Mais turmas do EJA para menos analfabetismo no Brasil

Mais turmas do EJA significa menos analfabetismo

O país só não consegue reduzir significativamente o número de analfabetos, por causa da falta de oferta de turmas do EJA.  Especialistas são unânimes em afirmar isso.

Todo o longo trabalho de alfabetização que consiste inicialmente em fazer o adulto aprender a juntar as letras, formar palavras, ler frases e escrever o próprio nome  estará perdido se o aluno adulto não continuar estudando em turmas de educação de jovens e adultos (EJA).

A professora da Universidade de São Paulo (USP) Maria Clara Di Pierro, especialista no tema, avalia que o escopo das políticas de educação de adultos no país ainda é muito limitado. A oferta de educação para jovens e adultos é obrigação do Estado e responsabilidade de estados e municípios, segundo a Lei de Diretrizes e Bases da Educação (LDB), conforme artigo intitulado “Falta de continuidade de estudos é problema a ser combatido”, escrito por Amanda Cieglinski e publicado na Agência Brasil:

“As políticas de alfabetização ainda estão muito apegadas ao modelo de campanha e nós não conseguimos articular bem a alfabetização com a escolarização. A aquisição da leitura e da escrita não é um processo fácil, que se consolide em prazos curtos de seis meses”, aponta a professora. Para ela, falta motivação de estados e municípios para dar prioridade à EJA.
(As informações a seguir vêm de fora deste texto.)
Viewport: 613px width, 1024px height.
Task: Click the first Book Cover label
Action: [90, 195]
Segundo o secretário de Educação Continuada, Alfabetização e Diversidade do Ministério da Educação (MEC), André Lázaro, em muitas localidades em que não há oferta de EJA, adultos que já sabem ler e escrever se matriculam em turmas do programa Brasil Alfabetizado para continuar estudando. Para Lázaro, o fenômeno explica em parte o fato de o esforço empregado pelo programa não se refletir em uma redução real das taxas de analfabetismo.

“O cidadão procura uma turma do programa para não perder o que ele aprendeu. Ou seja, ele responde no censo que é alfabetizado, mas vai para uma turma de alfabetização. Não é o foco do programa, mas essa é uma porta que você não pode fechar”, diz.
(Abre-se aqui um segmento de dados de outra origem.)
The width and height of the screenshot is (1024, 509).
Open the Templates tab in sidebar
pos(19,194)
Em 2009, o Brasil Alfabetizado tem 1,5 milhão de alunos cadastrados, em cursos que duram até oito meses. Entretanto, como muitos dos que participam não são de fato analfabetos, mas pessoas com poucos anos de estudo e dificuldades para ler e escrever, não é possível calcular que ao final do ano o Brasil terá 1,5 milhão de analfabetos a menos.

Se você conseguisse colocar efetividade em 60% desse total, já seria um grande avanço. O meu desafio agora é dar efetividade ao que está combinado com estados e municípios [de garantir a conclusão e a continuidade dos estudos]”, afirma Lázaro.

O modelo de alfabetização de curto prazo, sem garantia de continuidade pelos estados e municípios, é o principal problema das diversas campanhas de mobilização para erradicar o analfabetismo que o Brasil já implantou. Alguns exemplos são o antigo Movimento Brasileiro de Alfabetização (Mobral), nas décadas de 60 e 70, e o Alfabetização Solidária, do governo Fernando Henrique Cardoso.

Para o professor Osmar Fávero, da Universidade Federal Fluminense (UFF), o Brasil Alfabetizado incorre no mesmo erro. “As campanhas se mobilizam muito, gastam muito dinheiro, mas sem o sucesso efetivo das pessoas alfabetizadas”, avalia.

É como chuva de verão: você faz algumas coisas, talvez até alfabetize um certo número de pessoas, mas anos depois vem outra campanha que faz a mesma coisa. As pessoas saem de uma campanha e entram na outra. Você não tem a solução do problema, que seria secar a fonte do analfabetismo garantindo escola de qualidade para todos”, completa o especialista.

A pesquisadora Vera Masagão, da organização não governamental Ação Educativa, também afirma que o trabalho da alfabetização se perde sem a continuidade.

“O coração da política para redução do analfabetismo deve estar na expansão da rede de EJA. O Brasil Alfabetizado é um momento mobilizador para a pessoa se reencontrar com as dinâmicas da aprendizagem, mas a complementação da alfabetização vai se dar na escola mesmo.”

A especialista Maria Clara Di Pierro afirma que, sem a oportunidade de continuar estudando, os analfabetos saem dos programas de letramento ainda analfabetos. “A pessoa não consolida a aprendizagem, ou adquire habilidades muito reduzidas. Ela persiste na condição de analfabeto: sabe reconhecer algumas letras, escrever algumas palavras, mas enfim, ainda é uma situação de analfabetismo”, alerta.